Sé que la mayoría de los mortales esperamos ansiosos por el día viernes por diversos motivos, pero el principal es que es el comienzo del fin de semana. Sin embargo, en mi caso es completamente diferente, mi cuerpo sabe que es viernes y no porque me vaya a ir de fiesta; sino porque volveré a verla y está vez no me cohibiré de besarla, por lo contrario, buscare la oportunidad de hacerlo. Desde que la deje partir de mi casa el sábado pasado que me reclamos a cada instante el no haber probado el sabor de su boca e intentar deducir que es todo esto que me está sucediendo.

Al parecer a ella también le está sucediendo algo conmigo y al pensar en eso mi corazón salta de alegría, al menos no soy al único al que ese encuentro en lo que debería haber sido una visita normal a la veterinaria lo ha cambiado. La muestra es en media hora y la dirección del conservatorio donde va Daniel la sé de memoria. Termino de alistarme frente al espejo, vaqueros claros, camiseta blanca con cuello en v y zapatillas negras combinando con el cinturón que llevo puesto; algo muy casual para una muestra de piano. 

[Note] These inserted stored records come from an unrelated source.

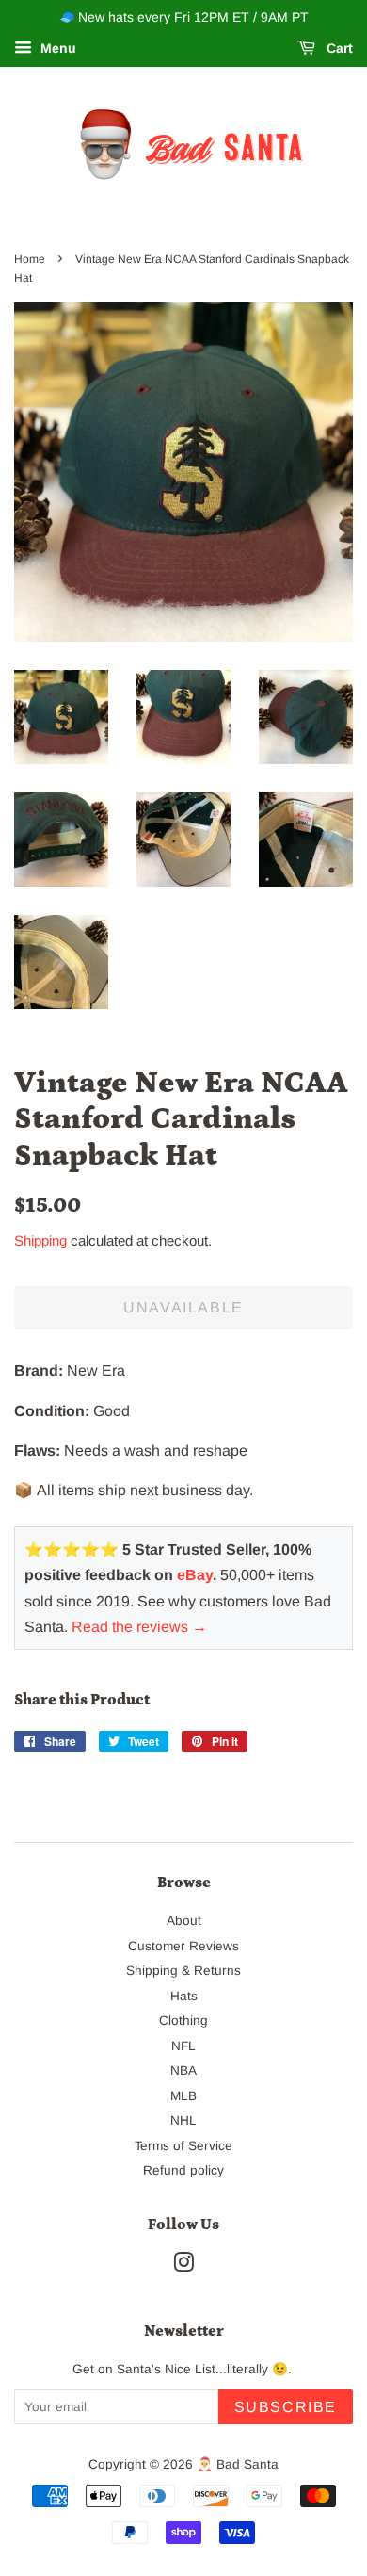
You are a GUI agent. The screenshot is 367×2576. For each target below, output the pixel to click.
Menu (56, 48)
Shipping (40, 1240)
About (184, 1921)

Una vez que estoy listo, salgo de mi casa y conduzco con mi mente pensando en ella, en esos ojos verdes que me han cautivado y en esa personalidad que a cada detalle que conozco me gusta más. No sé cuánto tiempo he pensado en ella, pero ni me he percatado del camino hacia este lugar. Estaciono el auto y camino hacia la entrada. Hay muchísima gente aquí y claramente son todos la familiares de los niños; veo a las madres, padres, hermanos, tíos, primos, y demás, y no puedo dejar de pensar que este niño no tiene a nadie más que a su tía.

Afortunadamente han sido pocas las personas que se han acercado a mí en busca de una foto o autógrafo, y eso me permite buscarla en el auditorio hasta que la veo sentada en la segunda fila. Me acerco a ella y al ponerse de pie me quedo sin saber que decir. Luce absolutamente deslumbrante con un vestido color blanco sumamente corto y pegado a su cuerpo, su cabellera esta suelta y con ondas que llegan un poco más abajo de sus pechos y esos ojos están deslumbrantes con un maquillaje leve, pero que la hace ver preciosa.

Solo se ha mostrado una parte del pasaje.